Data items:
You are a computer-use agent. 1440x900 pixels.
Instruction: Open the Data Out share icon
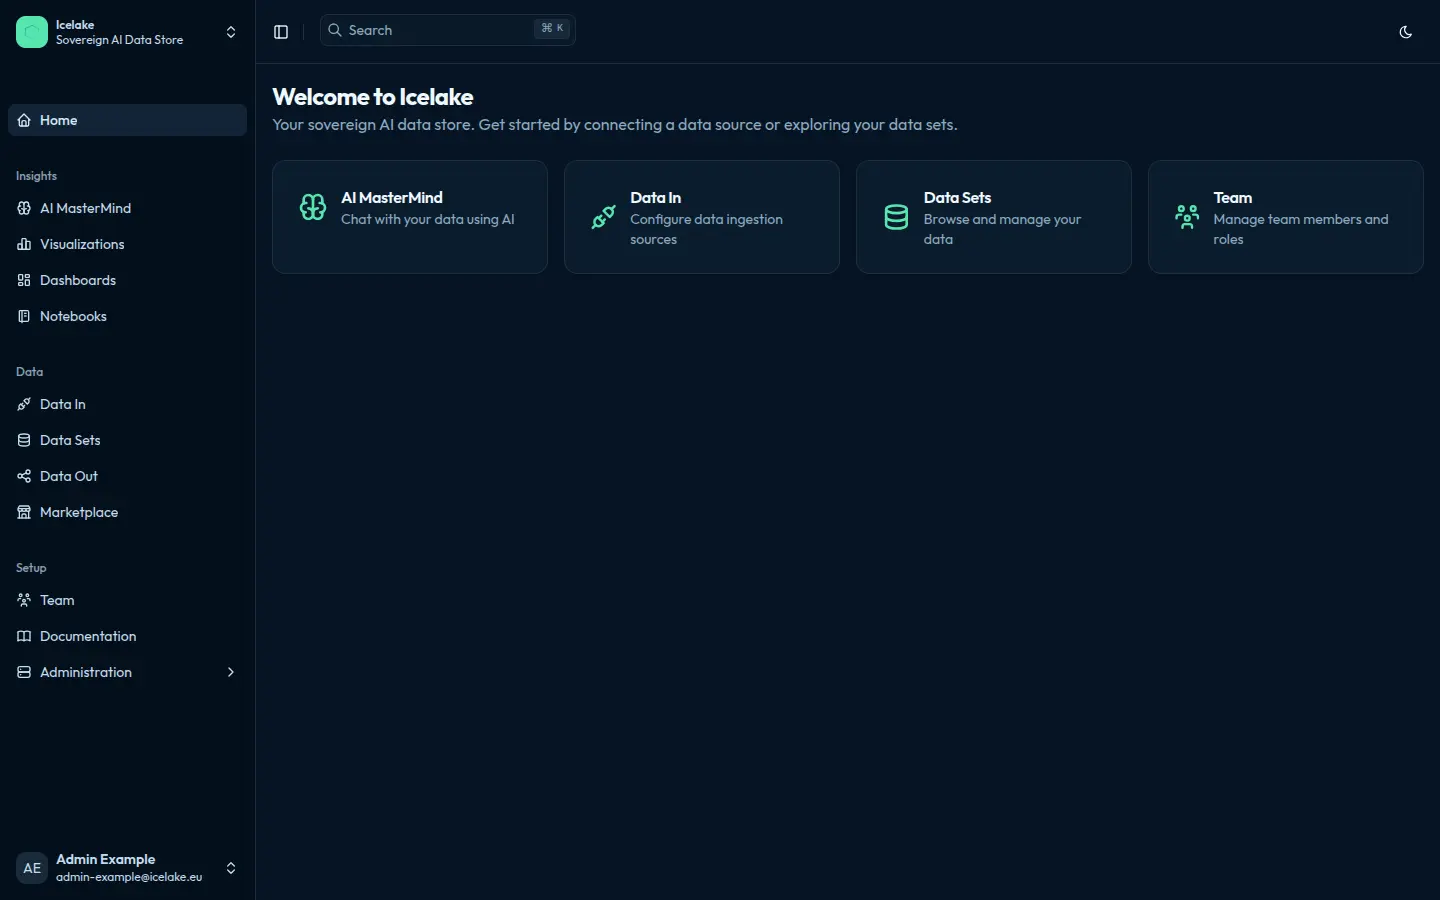23,476
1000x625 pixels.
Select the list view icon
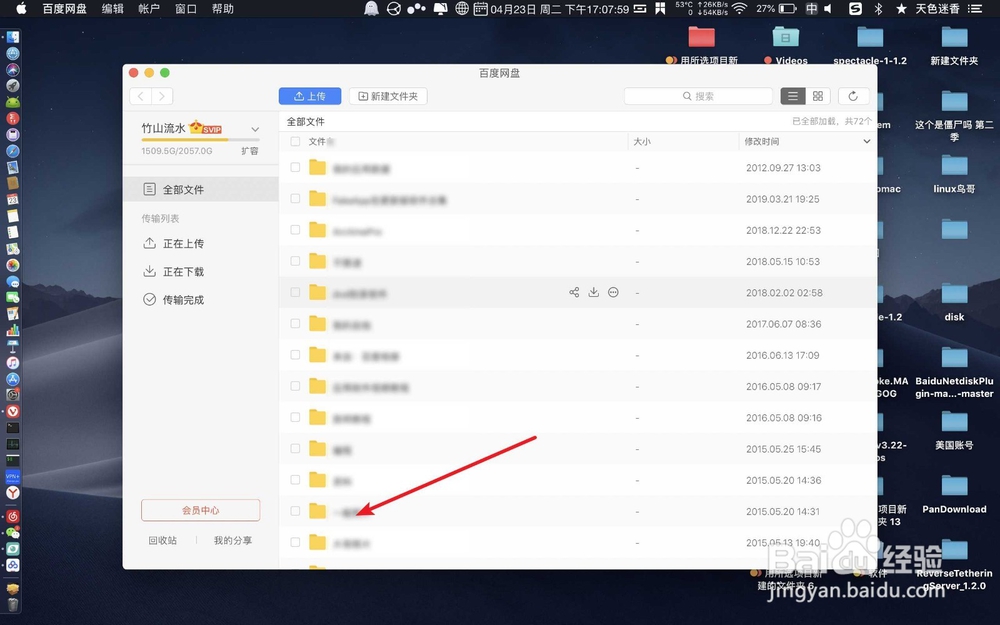(792, 97)
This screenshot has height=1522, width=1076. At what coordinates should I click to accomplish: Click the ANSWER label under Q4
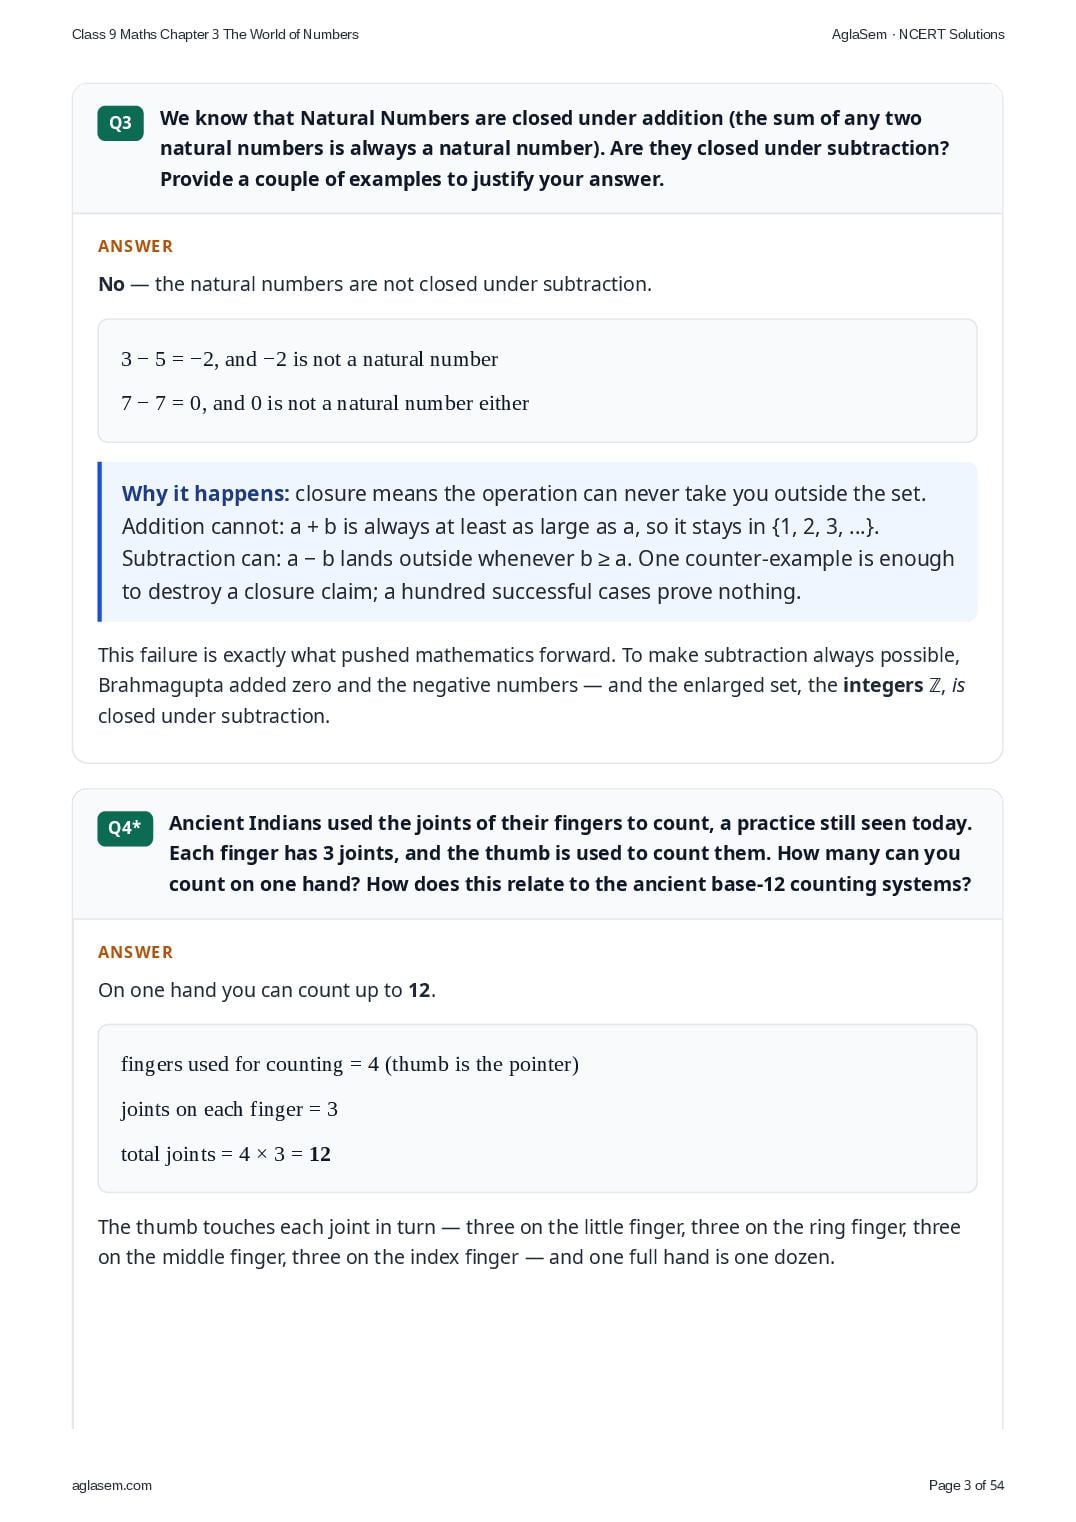click(136, 952)
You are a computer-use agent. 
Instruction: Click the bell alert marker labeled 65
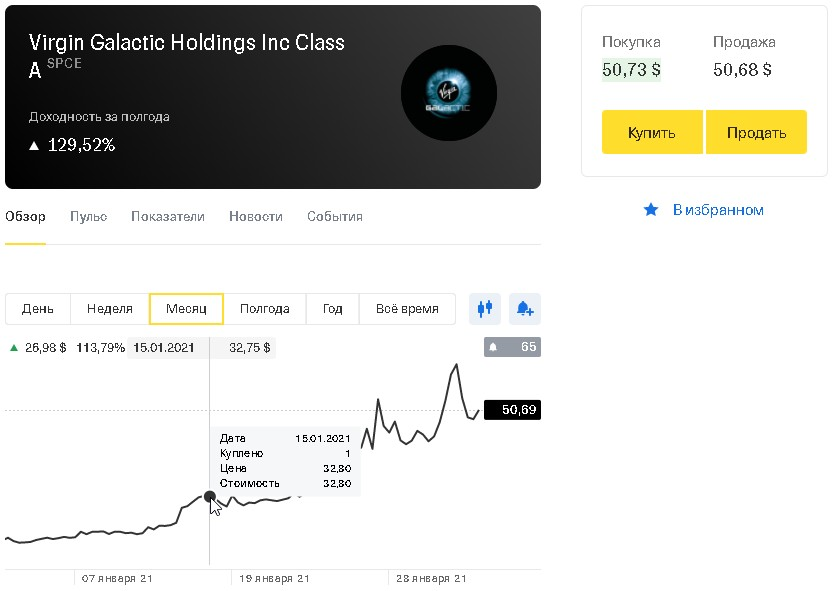(x=512, y=347)
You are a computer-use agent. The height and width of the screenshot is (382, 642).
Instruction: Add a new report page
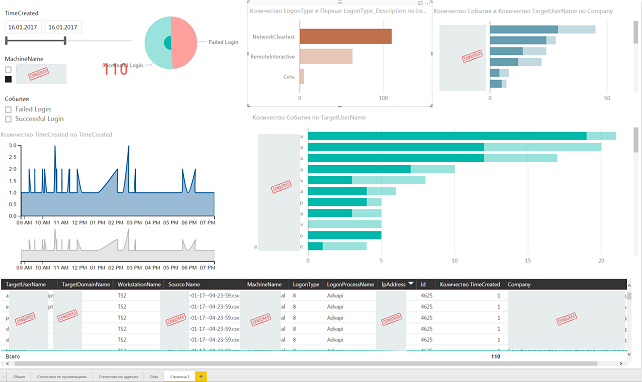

> _ASSIGNMENT_: In the copy, include all records verbatim but no images.

> _ANSWER_:
You are a computer-use agent. 1440x900 pixels.
Instruction: Open the Data Out share icon
23,476
1000x625 pixels.
Select the list view icon
(792, 97)
This screenshot has height=1522, width=1076. At what coordinates should I click to accomplish: Click the ANSWER label under Q4
click(136, 952)
You are a computer-use agent. 
Instruction: Click the bell alert marker labeled 65
(x=512, y=347)
You are a computer-use agent. The height and width of the screenshot is (382, 642).
Instruction: Add a new report page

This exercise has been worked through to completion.